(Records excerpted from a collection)
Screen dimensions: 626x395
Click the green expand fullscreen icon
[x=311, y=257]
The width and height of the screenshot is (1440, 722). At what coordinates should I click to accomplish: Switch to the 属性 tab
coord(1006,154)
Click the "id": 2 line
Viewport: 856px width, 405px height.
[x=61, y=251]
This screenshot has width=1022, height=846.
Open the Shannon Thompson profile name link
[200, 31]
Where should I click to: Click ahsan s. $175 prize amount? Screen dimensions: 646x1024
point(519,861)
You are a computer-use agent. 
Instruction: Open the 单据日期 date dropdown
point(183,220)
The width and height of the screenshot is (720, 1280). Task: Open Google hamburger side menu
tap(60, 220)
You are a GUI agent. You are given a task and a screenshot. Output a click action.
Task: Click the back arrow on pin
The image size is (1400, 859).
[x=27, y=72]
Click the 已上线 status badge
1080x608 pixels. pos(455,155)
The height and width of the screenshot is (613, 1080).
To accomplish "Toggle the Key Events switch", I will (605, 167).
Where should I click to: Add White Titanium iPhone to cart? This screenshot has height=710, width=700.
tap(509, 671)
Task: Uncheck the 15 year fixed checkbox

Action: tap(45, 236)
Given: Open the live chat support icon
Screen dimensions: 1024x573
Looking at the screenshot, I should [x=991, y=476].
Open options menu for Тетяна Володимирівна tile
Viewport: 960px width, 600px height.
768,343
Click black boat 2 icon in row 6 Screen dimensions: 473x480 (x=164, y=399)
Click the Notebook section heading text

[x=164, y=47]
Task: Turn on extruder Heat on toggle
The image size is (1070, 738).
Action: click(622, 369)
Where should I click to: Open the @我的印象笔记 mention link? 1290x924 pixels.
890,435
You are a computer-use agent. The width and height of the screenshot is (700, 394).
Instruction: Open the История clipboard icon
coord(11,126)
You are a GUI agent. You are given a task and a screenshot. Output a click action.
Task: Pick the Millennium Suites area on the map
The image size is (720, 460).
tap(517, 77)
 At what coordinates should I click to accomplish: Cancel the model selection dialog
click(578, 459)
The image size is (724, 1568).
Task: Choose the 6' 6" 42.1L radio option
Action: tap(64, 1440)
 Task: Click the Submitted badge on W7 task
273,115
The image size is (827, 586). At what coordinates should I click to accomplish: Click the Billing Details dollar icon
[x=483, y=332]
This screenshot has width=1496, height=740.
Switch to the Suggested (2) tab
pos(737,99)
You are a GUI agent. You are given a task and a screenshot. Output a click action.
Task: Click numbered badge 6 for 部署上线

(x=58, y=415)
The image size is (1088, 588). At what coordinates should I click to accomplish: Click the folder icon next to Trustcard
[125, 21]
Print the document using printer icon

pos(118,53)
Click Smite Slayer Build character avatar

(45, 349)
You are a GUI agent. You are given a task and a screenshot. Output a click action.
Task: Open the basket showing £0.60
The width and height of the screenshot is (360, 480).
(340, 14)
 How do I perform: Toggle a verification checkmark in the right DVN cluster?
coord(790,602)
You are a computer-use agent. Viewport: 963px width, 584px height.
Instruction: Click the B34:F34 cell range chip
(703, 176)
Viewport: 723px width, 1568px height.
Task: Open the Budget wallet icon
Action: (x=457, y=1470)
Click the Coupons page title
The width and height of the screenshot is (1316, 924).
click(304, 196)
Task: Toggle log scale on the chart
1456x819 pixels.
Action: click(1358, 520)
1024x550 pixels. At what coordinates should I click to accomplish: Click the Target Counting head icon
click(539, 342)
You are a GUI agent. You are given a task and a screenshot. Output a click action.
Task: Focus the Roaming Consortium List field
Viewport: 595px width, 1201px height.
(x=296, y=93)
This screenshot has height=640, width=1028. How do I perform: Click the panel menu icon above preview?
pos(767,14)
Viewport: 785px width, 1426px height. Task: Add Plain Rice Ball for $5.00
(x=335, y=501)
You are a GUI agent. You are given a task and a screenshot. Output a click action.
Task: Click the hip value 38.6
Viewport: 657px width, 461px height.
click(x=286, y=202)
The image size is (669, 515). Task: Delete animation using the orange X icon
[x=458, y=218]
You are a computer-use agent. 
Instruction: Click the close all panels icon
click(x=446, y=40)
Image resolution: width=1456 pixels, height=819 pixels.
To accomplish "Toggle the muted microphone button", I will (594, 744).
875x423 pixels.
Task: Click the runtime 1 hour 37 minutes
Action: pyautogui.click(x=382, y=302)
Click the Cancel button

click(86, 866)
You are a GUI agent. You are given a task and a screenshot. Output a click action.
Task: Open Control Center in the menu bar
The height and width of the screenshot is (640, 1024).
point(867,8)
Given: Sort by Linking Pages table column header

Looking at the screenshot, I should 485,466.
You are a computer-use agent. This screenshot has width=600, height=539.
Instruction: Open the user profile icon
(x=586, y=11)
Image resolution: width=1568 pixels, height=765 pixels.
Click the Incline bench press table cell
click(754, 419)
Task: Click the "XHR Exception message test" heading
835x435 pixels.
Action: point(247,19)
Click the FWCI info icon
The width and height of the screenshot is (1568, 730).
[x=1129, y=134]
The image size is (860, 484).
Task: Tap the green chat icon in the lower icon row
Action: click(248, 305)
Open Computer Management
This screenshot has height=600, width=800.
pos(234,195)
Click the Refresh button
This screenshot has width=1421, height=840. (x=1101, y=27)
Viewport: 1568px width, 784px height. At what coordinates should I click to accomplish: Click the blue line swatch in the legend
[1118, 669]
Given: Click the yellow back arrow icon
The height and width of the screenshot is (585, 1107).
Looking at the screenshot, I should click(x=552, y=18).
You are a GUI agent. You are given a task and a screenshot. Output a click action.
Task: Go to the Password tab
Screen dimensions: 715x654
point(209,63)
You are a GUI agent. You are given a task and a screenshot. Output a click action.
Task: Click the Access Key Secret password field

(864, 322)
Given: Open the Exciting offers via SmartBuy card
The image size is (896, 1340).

Requirement:
Above is the material. Quote it verbatim, starting at the line that contains "The image size is (669, 515)." and ending with the line that contains "click(x=446, y=40)".

Result below:
The image size is (669, 515). Task: Delete animation using the orange X icon
[x=458, y=218]
You are a computer-use agent. 
Instruction: Click the close all panels icon
click(x=446, y=40)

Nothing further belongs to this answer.